Some further digging showed that only Cazenovia College had a rate above 100%, meaning this one specifically either had an error or might be incorrectly reporting their rates for some unknown reason.

Acceptance rates range from 15% to 100%. A smaller rate is not necessarily bad, given that schools like Harvard have acceptance rates in the single digits. The 100% acceptance rate is a bit weird, though, meaning they have no true filter on who gets in.

---

# Regression for Acceptance Rate

In [None]:
#GetChara: Get the most important characteristics to the regression
#Input: the characteristics, the model
#Output: None
def getChara(characteristics, forest):
    attributes = characteristics.columns #Get the tested attributes
    attributes = list(zip(attributes, forest.feature_importances_)) #Zip the attributes together with their coefficient
    sortAtt = sorted(attributes, key = lambda x: x[1], reverse = True) #Sort the zipped attributes by their coefficients

    print("According to the Random Forest, the most important factors for acceptance are: ") #Start printing the most important labels
    i = 0 #Counter variable so only the top five are printed

    #For each attribute in the sorted attributes
    for label, coef in sortAtt:
        if i < 5: #If there has not been five printed yet
            print(label) #Print the label as an important factor
        i += 1 #Increase i by 1

#AcceptanceRegression: Get an idea of what goes into the acceptance rate
#Input: The dataframe for the colleges
#Output: None
def acceptanceRegression(college):
    accept = college["acceptRate"].copy() #Get the acceptance rate for our regression

    characteristics = college.drop(columns = {"acceptRate"}).copy() #Get the characteristics used for the regression
    characteristics = pd.get_dummies(characteristics) #Pad non-numeric characteristics
    
    charaTrain, charaTest, accTrain, accTest = train_test_split(characteristics, accept, test_size = 0.1) #Split the dataset
    
    forest = RandomForestRegressor(n_estimators = 100) #Build a forest
    forest.fit(charaTrain, accTrain) #Fit the forest model
    
    predict = forest.predict(charaTest) #Get a list of predictions
    
    print("Forest Accuracy: ", forest.score(charaTest, accTest)) #Print the accuracy
    print("Root Mean Square Error: ", np.sqrt(mean_squared_error(accTest, predict))) #Print the root mean square error
    
    getChara(characteristics, forest) #Get the important Characteristics

In [None]:
col = college.drop(columns = {"numAccept", "numEnroll"}) #Remove the number accepted, since the number accepted of course correlates to the rate

#Run the regression a few times to show variance
for i in range(0,5):
    acceptanceRegression(col) #Perform the regression

I had this run a few times to show the variety in the models. The best I have been able to get is around a 65% accuracy, which I am going to assume is due to the small number of colleges (relatively speaking) and the amount of factors not in the dataset that could define the acceptance rate (such as staff numbers, budget, and a variety of other factors). The mean square error is very small despite this, so I feel this is the highest possible with the given characteristics. The mean square error represents the distance away from the actual values, so the fact that it is low means the predictions, while not exact, are pretty darn close.

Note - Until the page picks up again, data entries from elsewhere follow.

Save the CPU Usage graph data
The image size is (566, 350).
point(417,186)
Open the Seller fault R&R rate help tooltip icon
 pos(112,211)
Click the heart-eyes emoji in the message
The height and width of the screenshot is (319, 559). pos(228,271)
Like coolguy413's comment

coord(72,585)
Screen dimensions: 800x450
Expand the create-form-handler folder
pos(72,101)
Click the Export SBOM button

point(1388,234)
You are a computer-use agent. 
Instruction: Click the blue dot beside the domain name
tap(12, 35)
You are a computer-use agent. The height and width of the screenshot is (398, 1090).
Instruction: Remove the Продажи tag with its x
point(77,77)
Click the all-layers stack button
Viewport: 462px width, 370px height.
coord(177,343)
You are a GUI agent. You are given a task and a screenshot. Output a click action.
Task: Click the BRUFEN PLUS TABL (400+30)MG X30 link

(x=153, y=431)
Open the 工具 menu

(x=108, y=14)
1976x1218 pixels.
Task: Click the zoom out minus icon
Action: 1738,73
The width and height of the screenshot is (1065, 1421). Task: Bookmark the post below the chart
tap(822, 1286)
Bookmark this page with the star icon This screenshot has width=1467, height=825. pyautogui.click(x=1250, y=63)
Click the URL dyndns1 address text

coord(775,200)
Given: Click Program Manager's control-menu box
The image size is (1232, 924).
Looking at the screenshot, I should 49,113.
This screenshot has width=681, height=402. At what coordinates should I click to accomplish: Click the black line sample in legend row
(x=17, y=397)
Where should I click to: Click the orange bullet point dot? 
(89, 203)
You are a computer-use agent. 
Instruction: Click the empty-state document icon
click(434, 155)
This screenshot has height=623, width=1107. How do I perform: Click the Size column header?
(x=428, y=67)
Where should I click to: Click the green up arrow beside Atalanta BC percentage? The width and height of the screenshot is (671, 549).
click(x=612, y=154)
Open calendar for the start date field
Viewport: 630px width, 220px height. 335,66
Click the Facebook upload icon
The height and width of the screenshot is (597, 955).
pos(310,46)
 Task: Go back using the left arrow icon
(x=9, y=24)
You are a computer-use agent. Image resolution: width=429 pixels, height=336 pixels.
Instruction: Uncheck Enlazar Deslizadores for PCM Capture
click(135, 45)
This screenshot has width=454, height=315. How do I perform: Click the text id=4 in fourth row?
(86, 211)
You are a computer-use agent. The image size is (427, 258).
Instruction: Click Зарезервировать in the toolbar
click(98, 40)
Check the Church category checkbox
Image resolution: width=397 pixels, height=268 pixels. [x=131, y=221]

Despite all of this, a few characteristics keep showing up on top. The number of applications, which in itself does not show acceptance, but rather the scale in which people are applying. There is also top10Stud and top25Stud, which says that the locations where higher end students go to have a potential correlation between acceptance rates (likely with lower ones meaning higher end schools). There are others that pop in and out depending on the run, but these seem to be the ones the models are finding consistent.